This blog provides commentary on interesting geological events occurring around the world in the context of my own work. This work is, broadly, geological fluid dynamics. The events that I highlight here are those that resonate with my professional life and ideas, and my goal is to interpret them in the context of ideas I've developed in my research. The blog does not represent any particular research agenda. It is written on a personal basis and does not seek to represent the University of Illinois, where I am a professor of geology and physics. Enjoy Geology in Motion! I would be glad to be alerted to geologic events of interest to post here! I hope that this blog can provide current event materials that will make geology come alive.

Banner image is by Ludie Cochrane..

Susan Kieffer can be contacted at s1kieffer at gmail.com

Monday, June 6, 2011

"Missouri levee boil forces evacuations"

I've enjoyed a month's vacation from blogging, but now am getting back the creative urge, so hopefully I can post more regularly on the many interesting events, both local and global, involving fluid mechanics in geology!

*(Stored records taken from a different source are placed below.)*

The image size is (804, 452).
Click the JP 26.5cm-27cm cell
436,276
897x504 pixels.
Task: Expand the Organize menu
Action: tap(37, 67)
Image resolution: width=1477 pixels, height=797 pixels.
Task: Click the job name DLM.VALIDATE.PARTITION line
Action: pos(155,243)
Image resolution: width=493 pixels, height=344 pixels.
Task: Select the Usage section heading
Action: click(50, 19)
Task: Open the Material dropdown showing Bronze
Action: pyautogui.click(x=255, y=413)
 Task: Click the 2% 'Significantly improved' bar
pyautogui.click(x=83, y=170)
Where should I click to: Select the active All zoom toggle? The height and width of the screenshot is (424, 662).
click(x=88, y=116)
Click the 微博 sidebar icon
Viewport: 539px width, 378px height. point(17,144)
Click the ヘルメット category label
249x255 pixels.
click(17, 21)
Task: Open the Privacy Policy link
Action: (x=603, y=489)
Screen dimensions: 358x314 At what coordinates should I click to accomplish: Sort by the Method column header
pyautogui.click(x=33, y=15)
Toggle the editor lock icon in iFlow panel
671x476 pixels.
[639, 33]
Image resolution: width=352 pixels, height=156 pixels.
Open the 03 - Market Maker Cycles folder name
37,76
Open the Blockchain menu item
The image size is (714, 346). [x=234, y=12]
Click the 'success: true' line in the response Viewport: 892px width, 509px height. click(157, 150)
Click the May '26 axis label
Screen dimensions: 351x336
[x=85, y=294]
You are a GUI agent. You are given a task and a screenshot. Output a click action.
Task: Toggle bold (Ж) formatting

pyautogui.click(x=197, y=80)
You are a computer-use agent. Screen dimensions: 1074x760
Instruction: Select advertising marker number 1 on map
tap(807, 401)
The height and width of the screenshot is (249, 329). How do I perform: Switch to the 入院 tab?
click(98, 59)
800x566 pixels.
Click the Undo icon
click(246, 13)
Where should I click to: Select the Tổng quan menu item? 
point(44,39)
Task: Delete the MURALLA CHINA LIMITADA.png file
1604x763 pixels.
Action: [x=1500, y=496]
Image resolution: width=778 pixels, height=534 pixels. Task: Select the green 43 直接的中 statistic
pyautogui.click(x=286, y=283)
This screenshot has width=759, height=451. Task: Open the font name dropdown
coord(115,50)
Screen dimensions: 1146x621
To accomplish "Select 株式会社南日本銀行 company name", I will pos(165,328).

A sand boil on April 27, 201; along the levee near Hickman, Ky.
Army Corp of Engineers have built a sand bag ring to allow the water
to seep out but to contain sediment within the ring, in hopes of
building up pressure from the weight of the sediment to prevent
a major break.
AP Photo/The Paducah Sun, by Stephen Lance Dennee,
as published in the Washington Post
CNN is reporting today that a "boil" has caused an evacuation of about 600 people from Hamburg, Iowa. Hmmmm...I hadn't a clue about boiling levees! Turns out that it's a well-known and well-studied phenomenon because it can lead to rapid levee failure. The boil noticed today appears to be a hole less than 1.5" diameter that created a small geyser of water erupting onto the dry side of the levee. A-ha--if they had said "geyser," I'd have gotten the idea much sooner! Black Hawk helicopters are being used to drop sand bags onto the levee because it is deemed to dangerous to send in a ground crew.

Here's a primer from the Army Corps of Engineers on levee failure and repair. A "sand boil" from a levee is a small hole created by water seepage through the levee. Water flows through (sometimes being so turbulent that it appears to boil), creating the "geysers" noticed today.  Sand boils occur in earthen dams, but the phenomenon is usually referred to as "piping," not boiling.  If the seepage water is dirty, it indicates that material is being eroded from the levee and that the integrity of the levee is threatened.  If you ever need to sandbag your premises, check out the instructions on the primer sheet! Even shows how to reduce fatigue while filling sandbags!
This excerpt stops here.